Nicotine-induced alterations in peripheral tissue concentrations of native and cryptic Met- and Leu-enkephalin

Abstract

This study examined the peripheral tissue distribution of native and cryptic Met- and Leu-enkephalin, and regulation of tissue enkephalins by nicotine. Met- and Leu-enkephalin concentrations showed widespread variation in tissue concentration and degree of processing. HPLC characterization of homogenate of spleen revealed that both native and cryptic immunoreactive Met-enkephalin are comprised of two peaks, one representing authentic Met-enkephalin pentapeptide and the other its sulfoxide. Subacute repeated administration of nicotine 0.1 mg/kg ip, six times at 30 min intervals, increased native Met- and Leu-enkephalin in adrenal medulla without affecting cryptic Met- and Leu-enkephalin concentrations, consistent with increased processing of larger peptides to met- and Leu-enkephalin.

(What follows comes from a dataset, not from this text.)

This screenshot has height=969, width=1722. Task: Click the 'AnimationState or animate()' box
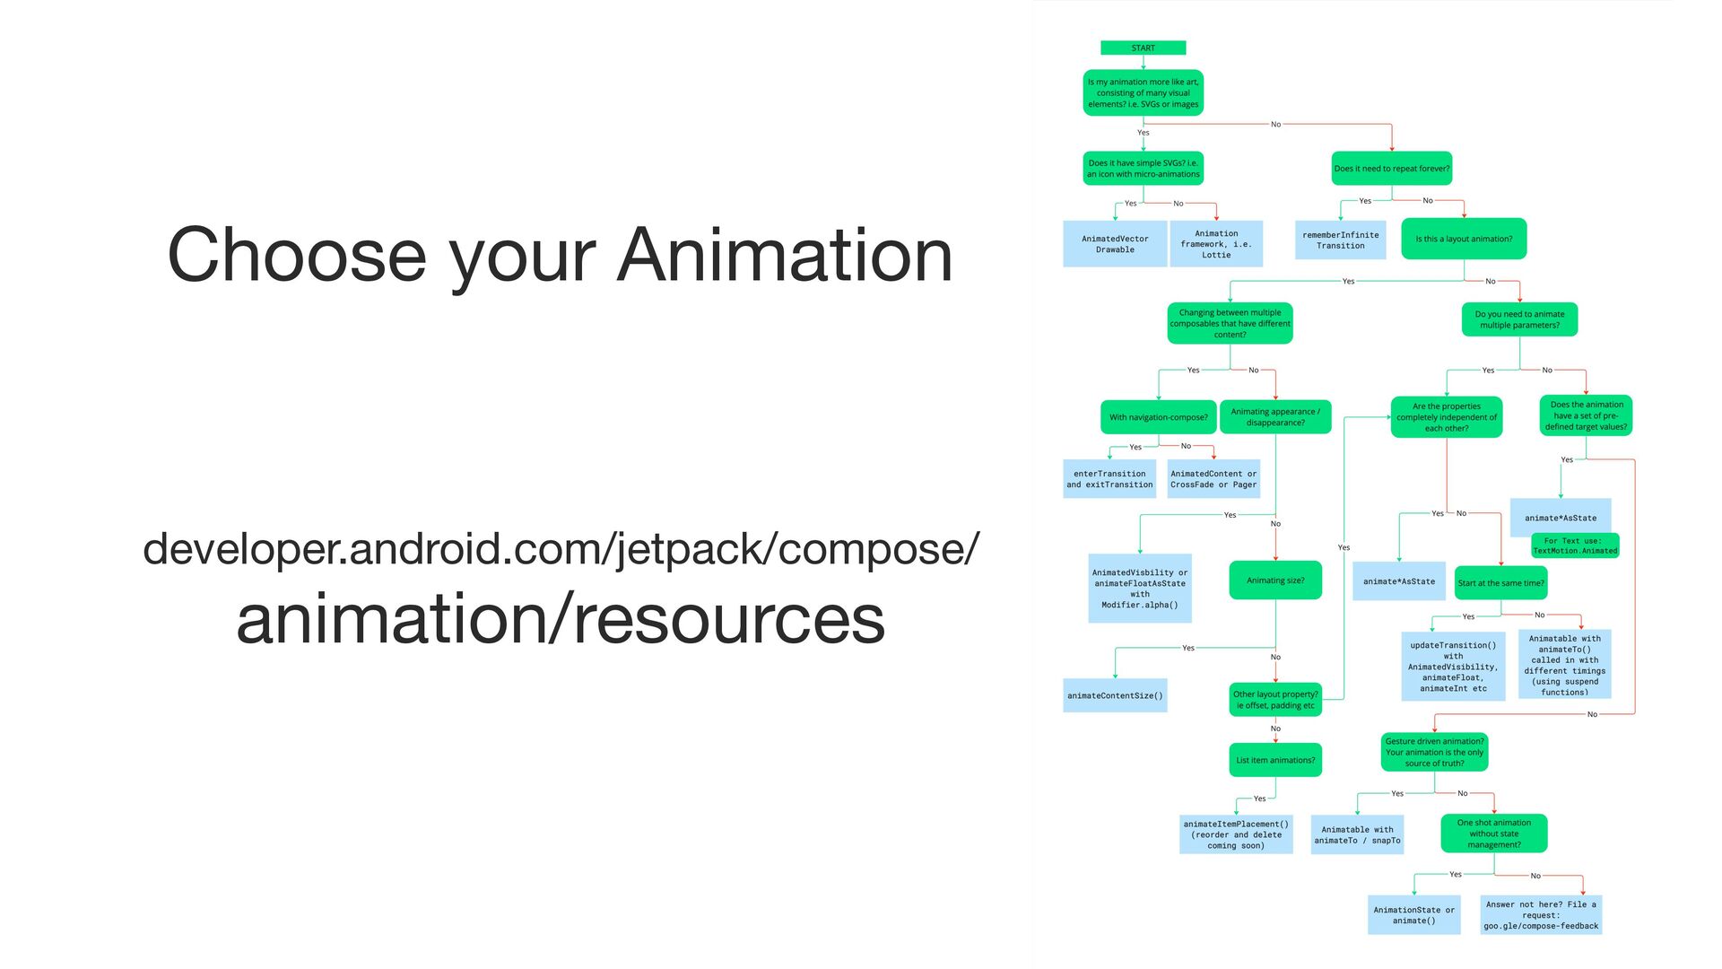pyautogui.click(x=1413, y=915)
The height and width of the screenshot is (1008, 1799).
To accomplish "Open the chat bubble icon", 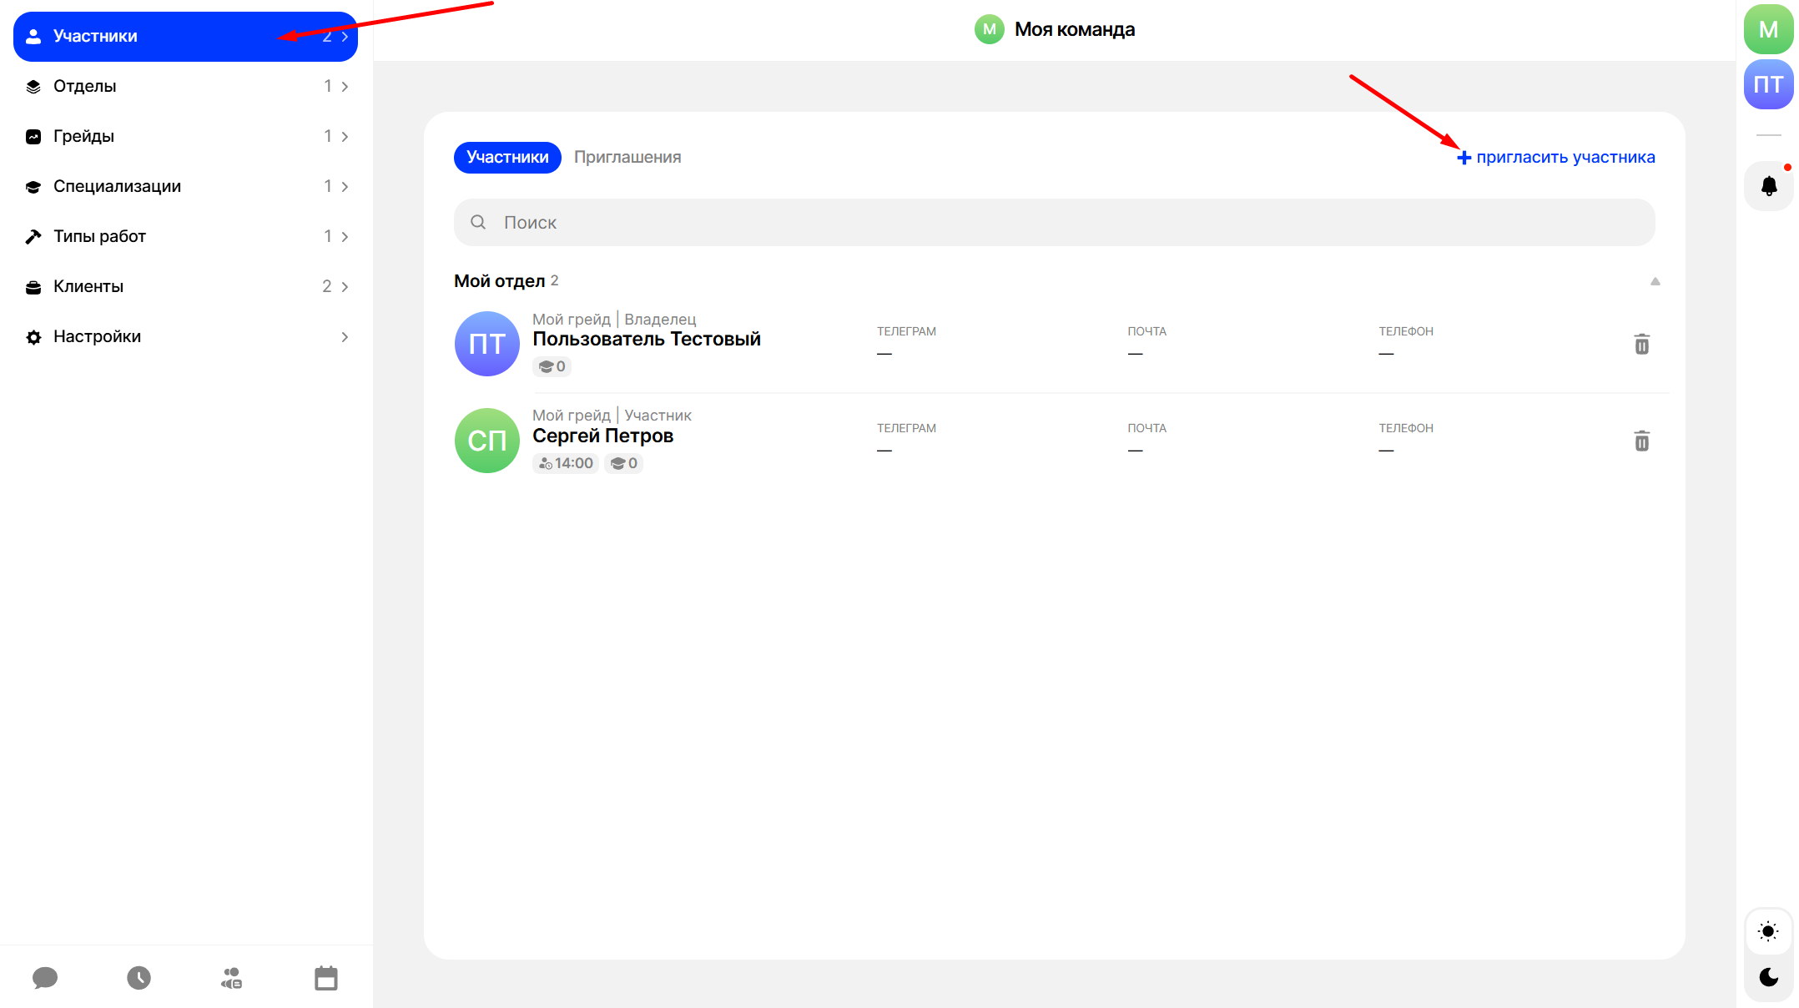I will (45, 977).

Subacute nicotine decreased splenic concentrations of native and crypic Met-enkephalin and native Leu-enkephalin, consistent with increased release of Met- and Leu-enkephalin from spleen and decreased synthesis of proenkephalin A or inadequate processing of larger peptides to enkephalin pentapeptides in spleen to compensate for the increased release during this period. HPLC characterization revealed that nicotine-induced decrease in native Met-enkephalin in spleen resulted from reductions in both pentapeptide and its sulfoxide. Nicotine also increased native Met-enkephalin in jejunum, decreased cryptic Met-enkephalin in heart atrium, increased native Leu-enkephalin in anterior pituitary and decreased cryptic Leu-enkephalin in jejunum. Nicotine may produce some of its effects through alterations in release of enkephalins from peripheral tissues.